The initiatives “are curated collections of programs across all platforms built around specific content themes that are locked in and announced several months or even years in advance,” Simon said. They “will provide a cornerstone for station planning, development and engagement efforts, and will help you to stand out and compete in a crowded environment,” he said.
The announcement drew applause from the crowd of some 1,400 attendees, an Annual Meeting record according to PBS.
Another new approach Simon described is the presentation of annual “Beacon Events,” which will “shine a spotlight on PBS and your stations by galvanizing all our system resources,” he said. Simon said he’d like to build on the success of last season’s Great American Read, in which thousands of readers across America chose the country’s favorite novel.
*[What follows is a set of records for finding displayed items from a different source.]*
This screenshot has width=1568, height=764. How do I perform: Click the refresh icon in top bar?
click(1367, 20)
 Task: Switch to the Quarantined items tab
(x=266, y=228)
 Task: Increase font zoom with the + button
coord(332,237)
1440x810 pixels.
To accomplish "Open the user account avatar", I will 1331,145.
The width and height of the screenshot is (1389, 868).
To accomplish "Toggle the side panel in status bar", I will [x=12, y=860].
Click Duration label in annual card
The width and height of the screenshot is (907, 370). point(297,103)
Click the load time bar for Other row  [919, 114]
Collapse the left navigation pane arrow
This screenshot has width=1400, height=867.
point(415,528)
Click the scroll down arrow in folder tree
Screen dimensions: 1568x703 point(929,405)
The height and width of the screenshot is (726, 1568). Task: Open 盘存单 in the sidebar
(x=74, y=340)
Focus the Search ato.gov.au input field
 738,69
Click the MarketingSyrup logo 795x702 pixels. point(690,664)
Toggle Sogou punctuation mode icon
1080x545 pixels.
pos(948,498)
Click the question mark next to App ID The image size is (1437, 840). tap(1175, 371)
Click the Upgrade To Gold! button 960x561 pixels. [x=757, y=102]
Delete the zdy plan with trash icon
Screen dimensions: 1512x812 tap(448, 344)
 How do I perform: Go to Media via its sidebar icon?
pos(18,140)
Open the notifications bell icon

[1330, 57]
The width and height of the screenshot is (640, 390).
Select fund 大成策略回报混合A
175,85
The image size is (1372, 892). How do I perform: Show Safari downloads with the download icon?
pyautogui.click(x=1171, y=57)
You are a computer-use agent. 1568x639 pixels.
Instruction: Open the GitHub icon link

“We need to ensure that at least once a year, PBS is a major part of the local and national conversation,” Simon said. Beacon Events “will also provide major rallying points for your engagement and development efforts,” so PBS is anticipating planning time of at least a year to ensure adequate coordination with stations, he said.
Simon said he also wants to focus on “recurring, affordable series that are personality-driven when possible” to complement icon programming. He cited Finding Your Roots, now in its sixth season, as a prime example. Host Henry Louis Gates Jr. “has truly become a bona fide face of PBS,” he said, and the show is one of PBS’ highest-rated. It also features a racially diverse range of guests.
“I can tell you from personal experience, establishing new series requires patience and faith,” Simon said. “It’s not for the faint of heart. But we can and we will get there.”
Simon also shared “a few fresh-eyed observations” on PBS content since his tenure began last September.
“Too much of our great programming gets lost amidst the clutter of consumer media choices,” he said. The network also needs to “LOL — no, not ‘laugh out loud,’ but ‘leverage our localism,’ and do it at every turn,” Simon said.
“We cannot out-market HBO,” he said. “We can never outspend Netflix. But we can out-localize anybody. Our budgets may be limited, but our mission is mighty. And our local engagement is our not-so-secret weapon.”